(What is required):
Working from the entries below, tally each line that holds "column". Give the tally and nothing else.
☆ ☆ ☆ ☆
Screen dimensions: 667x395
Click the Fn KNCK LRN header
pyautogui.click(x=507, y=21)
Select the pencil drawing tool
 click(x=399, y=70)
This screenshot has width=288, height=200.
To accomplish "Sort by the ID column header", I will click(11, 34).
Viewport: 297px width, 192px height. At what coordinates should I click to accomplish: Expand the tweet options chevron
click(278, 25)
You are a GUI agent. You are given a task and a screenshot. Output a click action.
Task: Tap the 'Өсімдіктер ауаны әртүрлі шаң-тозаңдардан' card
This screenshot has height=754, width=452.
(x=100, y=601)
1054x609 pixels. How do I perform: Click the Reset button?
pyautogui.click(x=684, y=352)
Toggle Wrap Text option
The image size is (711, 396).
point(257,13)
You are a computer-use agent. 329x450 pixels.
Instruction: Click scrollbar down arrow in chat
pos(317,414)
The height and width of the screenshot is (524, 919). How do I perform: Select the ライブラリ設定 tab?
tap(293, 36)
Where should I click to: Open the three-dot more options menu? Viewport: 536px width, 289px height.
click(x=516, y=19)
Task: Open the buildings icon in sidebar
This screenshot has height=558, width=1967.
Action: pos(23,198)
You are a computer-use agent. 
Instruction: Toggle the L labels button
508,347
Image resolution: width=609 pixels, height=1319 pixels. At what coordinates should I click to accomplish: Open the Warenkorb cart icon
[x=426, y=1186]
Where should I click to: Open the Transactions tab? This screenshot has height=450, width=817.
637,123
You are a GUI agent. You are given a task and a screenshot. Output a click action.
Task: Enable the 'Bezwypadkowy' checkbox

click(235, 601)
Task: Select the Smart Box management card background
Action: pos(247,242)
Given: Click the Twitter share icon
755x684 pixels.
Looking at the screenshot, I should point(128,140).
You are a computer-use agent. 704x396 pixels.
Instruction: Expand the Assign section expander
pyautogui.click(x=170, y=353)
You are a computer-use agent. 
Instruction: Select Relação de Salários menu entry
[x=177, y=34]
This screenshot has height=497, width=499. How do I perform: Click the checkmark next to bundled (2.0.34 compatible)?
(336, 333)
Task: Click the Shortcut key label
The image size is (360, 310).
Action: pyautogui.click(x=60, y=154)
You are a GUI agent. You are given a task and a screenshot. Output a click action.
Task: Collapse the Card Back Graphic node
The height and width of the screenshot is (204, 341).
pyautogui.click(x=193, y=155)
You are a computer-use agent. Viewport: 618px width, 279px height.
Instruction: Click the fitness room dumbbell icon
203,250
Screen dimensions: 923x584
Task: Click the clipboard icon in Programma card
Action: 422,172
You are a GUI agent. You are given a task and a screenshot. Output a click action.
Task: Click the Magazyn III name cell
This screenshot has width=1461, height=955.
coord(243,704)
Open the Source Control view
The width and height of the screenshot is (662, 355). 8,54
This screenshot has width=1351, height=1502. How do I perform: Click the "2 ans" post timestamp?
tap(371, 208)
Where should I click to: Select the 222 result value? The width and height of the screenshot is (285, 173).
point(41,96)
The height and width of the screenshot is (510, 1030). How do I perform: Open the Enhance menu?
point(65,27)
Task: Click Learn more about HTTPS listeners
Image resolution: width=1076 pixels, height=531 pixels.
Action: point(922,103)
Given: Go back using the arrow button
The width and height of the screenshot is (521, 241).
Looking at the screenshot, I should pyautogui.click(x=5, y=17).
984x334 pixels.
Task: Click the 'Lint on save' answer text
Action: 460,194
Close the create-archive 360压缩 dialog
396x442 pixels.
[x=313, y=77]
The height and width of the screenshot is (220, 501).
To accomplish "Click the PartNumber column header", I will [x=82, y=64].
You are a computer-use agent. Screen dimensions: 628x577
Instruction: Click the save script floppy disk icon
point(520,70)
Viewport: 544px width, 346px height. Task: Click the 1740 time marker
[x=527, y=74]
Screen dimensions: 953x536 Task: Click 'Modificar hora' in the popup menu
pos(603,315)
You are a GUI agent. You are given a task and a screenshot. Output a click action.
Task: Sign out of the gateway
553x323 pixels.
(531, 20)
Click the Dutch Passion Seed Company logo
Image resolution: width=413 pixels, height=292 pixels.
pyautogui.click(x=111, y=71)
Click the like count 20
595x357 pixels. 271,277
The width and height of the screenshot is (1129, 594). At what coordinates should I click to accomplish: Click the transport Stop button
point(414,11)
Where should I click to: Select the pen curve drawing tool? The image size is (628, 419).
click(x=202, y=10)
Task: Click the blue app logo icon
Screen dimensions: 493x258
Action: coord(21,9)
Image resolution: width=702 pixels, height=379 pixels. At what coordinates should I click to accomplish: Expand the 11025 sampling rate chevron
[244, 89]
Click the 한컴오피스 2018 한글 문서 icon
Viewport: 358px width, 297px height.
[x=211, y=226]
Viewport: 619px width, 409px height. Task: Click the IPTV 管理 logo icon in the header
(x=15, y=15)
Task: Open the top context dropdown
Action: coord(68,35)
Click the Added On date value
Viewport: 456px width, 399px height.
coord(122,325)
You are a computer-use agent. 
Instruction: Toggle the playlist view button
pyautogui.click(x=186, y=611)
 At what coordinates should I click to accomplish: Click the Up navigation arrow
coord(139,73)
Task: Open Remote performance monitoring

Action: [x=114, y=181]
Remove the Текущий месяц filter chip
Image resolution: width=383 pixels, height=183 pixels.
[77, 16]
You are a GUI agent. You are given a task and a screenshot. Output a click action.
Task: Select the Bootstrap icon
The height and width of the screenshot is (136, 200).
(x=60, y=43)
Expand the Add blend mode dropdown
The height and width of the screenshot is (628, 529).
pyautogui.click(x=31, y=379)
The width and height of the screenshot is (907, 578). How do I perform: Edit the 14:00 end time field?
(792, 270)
☆ ☆ ☆ ☆
(Response area):
2